● What needs to be done
Would you please repeat the material exactly, from the first line to the last?

● The data
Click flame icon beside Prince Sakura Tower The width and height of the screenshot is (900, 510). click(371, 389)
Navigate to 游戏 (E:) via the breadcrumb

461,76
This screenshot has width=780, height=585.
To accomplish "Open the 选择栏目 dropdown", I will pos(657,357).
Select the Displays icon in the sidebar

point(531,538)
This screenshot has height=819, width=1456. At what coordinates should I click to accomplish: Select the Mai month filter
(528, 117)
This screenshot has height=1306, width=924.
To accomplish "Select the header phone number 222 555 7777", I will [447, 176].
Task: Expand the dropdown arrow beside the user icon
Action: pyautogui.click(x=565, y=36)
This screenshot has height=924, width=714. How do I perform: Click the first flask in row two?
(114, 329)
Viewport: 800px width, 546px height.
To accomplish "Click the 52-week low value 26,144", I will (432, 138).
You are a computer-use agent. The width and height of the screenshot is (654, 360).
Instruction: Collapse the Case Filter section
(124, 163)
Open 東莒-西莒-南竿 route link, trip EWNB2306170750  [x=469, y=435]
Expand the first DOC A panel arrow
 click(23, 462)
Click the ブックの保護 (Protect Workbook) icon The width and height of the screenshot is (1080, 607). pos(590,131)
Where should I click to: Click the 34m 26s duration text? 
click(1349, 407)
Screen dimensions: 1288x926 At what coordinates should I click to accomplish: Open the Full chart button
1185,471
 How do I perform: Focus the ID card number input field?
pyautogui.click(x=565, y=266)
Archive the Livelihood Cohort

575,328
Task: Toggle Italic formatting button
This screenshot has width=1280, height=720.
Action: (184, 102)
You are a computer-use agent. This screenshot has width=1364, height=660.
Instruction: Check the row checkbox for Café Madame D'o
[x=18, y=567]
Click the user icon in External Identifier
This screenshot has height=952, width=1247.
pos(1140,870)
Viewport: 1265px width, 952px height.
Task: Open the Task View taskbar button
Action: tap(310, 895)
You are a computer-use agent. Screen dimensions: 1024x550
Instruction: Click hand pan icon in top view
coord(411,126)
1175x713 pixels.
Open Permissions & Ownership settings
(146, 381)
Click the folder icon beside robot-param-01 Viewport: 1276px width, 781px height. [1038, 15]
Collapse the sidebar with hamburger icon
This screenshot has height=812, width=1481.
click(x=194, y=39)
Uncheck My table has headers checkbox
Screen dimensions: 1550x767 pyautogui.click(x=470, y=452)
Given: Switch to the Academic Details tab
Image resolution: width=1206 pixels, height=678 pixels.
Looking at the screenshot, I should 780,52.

● Task response
Click flame icon beside Prince Sakura Tower The width and height of the screenshot is (900, 510). click(371, 389)
Navigate to 游戏 (E:) via the breadcrumb

461,76
This screenshot has width=780, height=585.
To accomplish "Open the 选择栏目 dropdown", I will pos(657,357).
Select the Displays icon in the sidebar

point(531,538)
This screenshot has height=819, width=1456. At what coordinates should I click to accomplish: Select the Mai month filter
(528, 117)
This screenshot has height=1306, width=924.
To accomplish "Select the header phone number 222 555 7777", I will [447, 176].
Task: Expand the dropdown arrow beside the user icon
Action: pyautogui.click(x=565, y=36)
This screenshot has height=924, width=714. How do I perform: Click the first flask in row two?
(114, 329)
Viewport: 800px width, 546px height.
To accomplish "Click the 52-week low value 26,144", I will (432, 138).
You are a computer-use agent. The width and height of the screenshot is (654, 360).
Instruction: Collapse the Case Filter section
(124, 163)
Open 東莒-西莒-南竿 route link, trip EWNB2306170750  [x=469, y=435]
Expand the first DOC A panel arrow
 click(23, 462)
Click the ブックの保護 (Protect Workbook) icon The width and height of the screenshot is (1080, 607). pos(590,131)
Where should I click to: Click the 34m 26s duration text? 
click(1349, 407)
Screen dimensions: 1288x926 At what coordinates should I click to accomplish: Open the Full chart button
1185,471
 How do I perform: Focus the ID card number input field?
pyautogui.click(x=565, y=266)
Archive the Livelihood Cohort

575,328
Task: Toggle Italic formatting button
This screenshot has width=1280, height=720.
Action: (184, 102)
You are a computer-use agent. This screenshot has width=1364, height=660.
Instruction: Check the row checkbox for Café Madame D'o
[x=18, y=567]
Click the user icon in External Identifier
This screenshot has height=952, width=1247.
pos(1140,870)
Viewport: 1265px width, 952px height.
Task: Open the Task View taskbar button
Action: tap(310, 895)
You are a computer-use agent. Screen dimensions: 1024x550
Instruction: Click hand pan icon in top view
coord(411,126)
1175x713 pixels.
Open Permissions & Ownership settings
(146, 381)
Click the folder icon beside robot-param-01 Viewport: 1276px width, 781px height. [1038, 15]
Collapse the sidebar with hamburger icon
This screenshot has height=812, width=1481.
click(x=194, y=39)
Uncheck My table has headers checkbox
Screen dimensions: 1550x767 pyautogui.click(x=470, y=452)
Given: Switch to the Academic Details tab
Image resolution: width=1206 pixels, height=678 pixels.
Looking at the screenshot, I should 780,52.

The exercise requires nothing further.